Ununnilium: Well, psychosomatic damage can extend to spitting up blood. Actually, it's surprising how much the mind can affect the body - there have been examples, for instance, of psychosomatic stigmata, where self-inflicted woulds were completely ruled out.

Tonkarz: Well, there have been no confirmed cases. At best, this would be the Loch Ness Monster of medical theory.

Ununnilium: There's more evidence than that, but you're right, no confirmed cases. However, there is a condition called "psychogenic purpuras", where patients with emotional disorders experience unexplained painful bruising, swelling, and occasionally even bleeding through apparently intact skin.

Freemage: On the 'downloading' debate, it makes more sense in some cases, such as anime, where the genre conventions draw simultaneously from sci-fi and spiritualism; the notion is that the 'mind' being downloaded actually encompasses whatever is refered to as the soul (indeed, this is a major point of Ghost In The Shell and its sequel). So if you kill them off in cyberspace, you end up with a soulless body.
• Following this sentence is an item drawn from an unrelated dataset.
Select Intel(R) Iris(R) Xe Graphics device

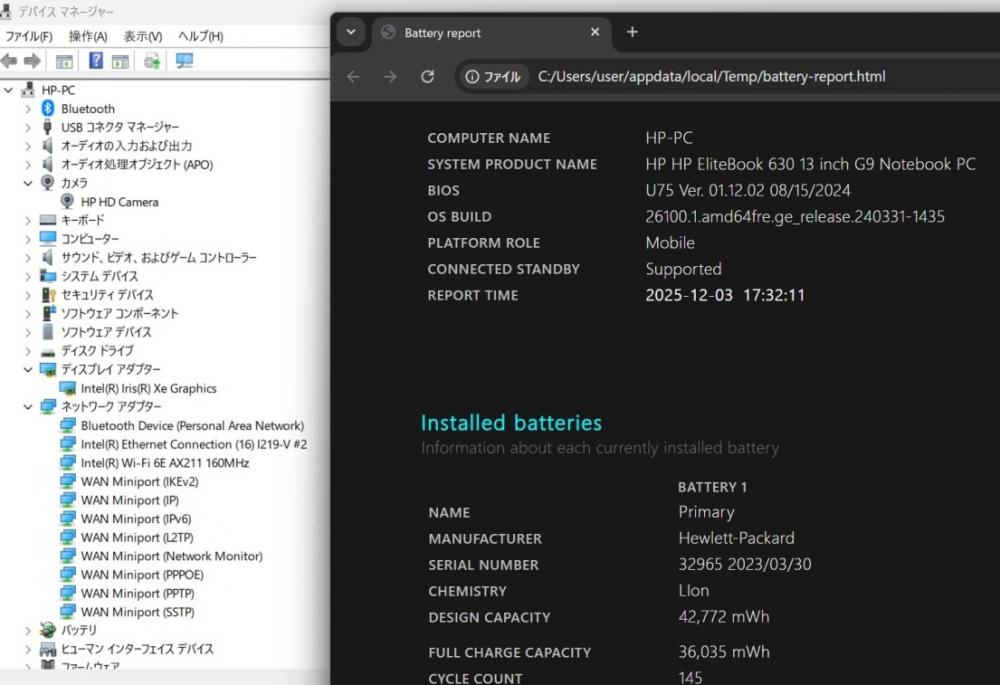148,388
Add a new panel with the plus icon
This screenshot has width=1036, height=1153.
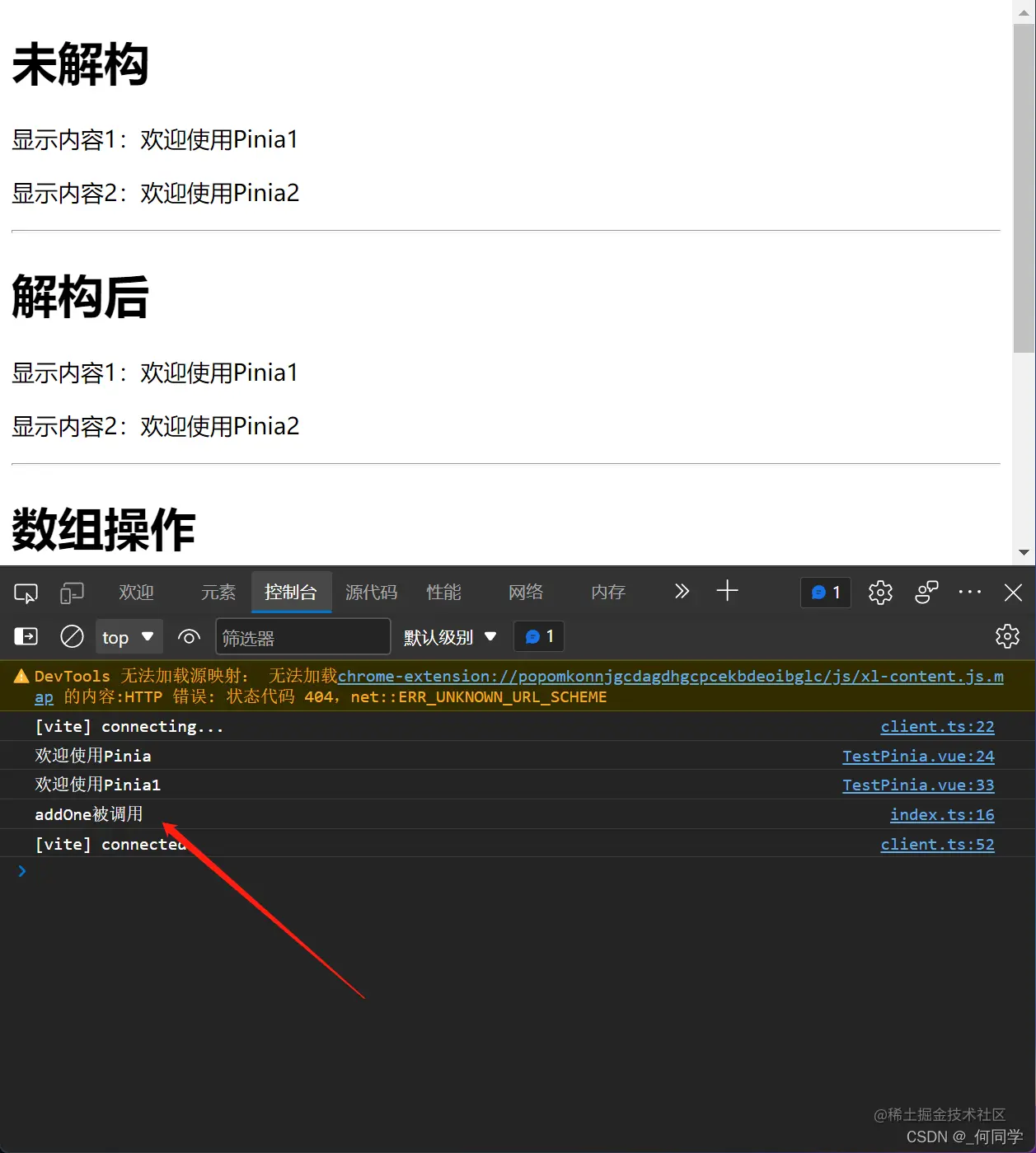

It's less common in Western fiction, where sci-fi and fantasy are at least usually inclined to be an either/or proposition (although this is fading over time, partially due to Japanese influence on American pop culture, and of course Space Opera never really cared which it was). I suspect the Matrix was an example of this sort of bleed-over.

Score_Under: You can still feel pain in dreams, since all senses are controlled (including touch) by the imagination and receive little outside input.
Robert: Removed ', a mind isn't the same thing as a computer program, there's no reason anyone would actually do that even if it were possible — you get the idea.' A mind might akin to a computer program (that's the artificial intelligence debate, which has not been resolved), and there are plenty of people who would do it if it were possible.

Ununnilium: Took out...

However, this isn't quite the same as the trick hinges on Gordon suffering a stress-induced heart attack out of fear, and doesn't actually harm him itself.

...because that's one of the popular reasons, in a lot of these examples, for why Your Mind would Make It Real.


Crapface: I think the captan N exmpale sode be in FinalDeath

Ununnilium: Yeah, it's not quite the same thing — it's not his mind making it real, he's physically in the video game world.
Seth:It's a little late in the discussion but i just did a study on the phenomenon of Voodoo death and death by shell shock, both cases of a psychological stressor causing death. It does lend some support to this idea, but it would have to be shocking enough - like if it happened in a Lucid Dream and there was a stressful method.

Lale: Death by stress sounds like a result of the physical effects of stress, never mind what's stressing you out, real or not, IMO.

Seth: Well the shell shock example is the brain is so overloaded that it just says "I'm screwed" and shuts down. Making it purely psychological.
Lale: Took out the HP quote only because it's simply not a case of his mind making the experience and any effects feel real.


The Kakapo: This entry was so messy it made me brains ache. I categorized the examples, and cut one out (There were two different entries for that X-Files episode! Did someone not even read the page before adding it?) I was totally tempted to add a Star Trek section because of all the examples from that show. Due to a couple of broken/non-existent hyper links and show descriptions that DIDN'T MENTION whether the show in question was animated or not, I had to guess on a couple, and I included an Etc for the ones I really couldn't catigorize. Please fix my errors where they occur. This page could REALLY use a ruthless editing.


Luthen: I want to add the virtual reality in Otherland but I can't work out how to describe the cause of it being that Alexander's Mind Makes It Real (unless I do that I guess?).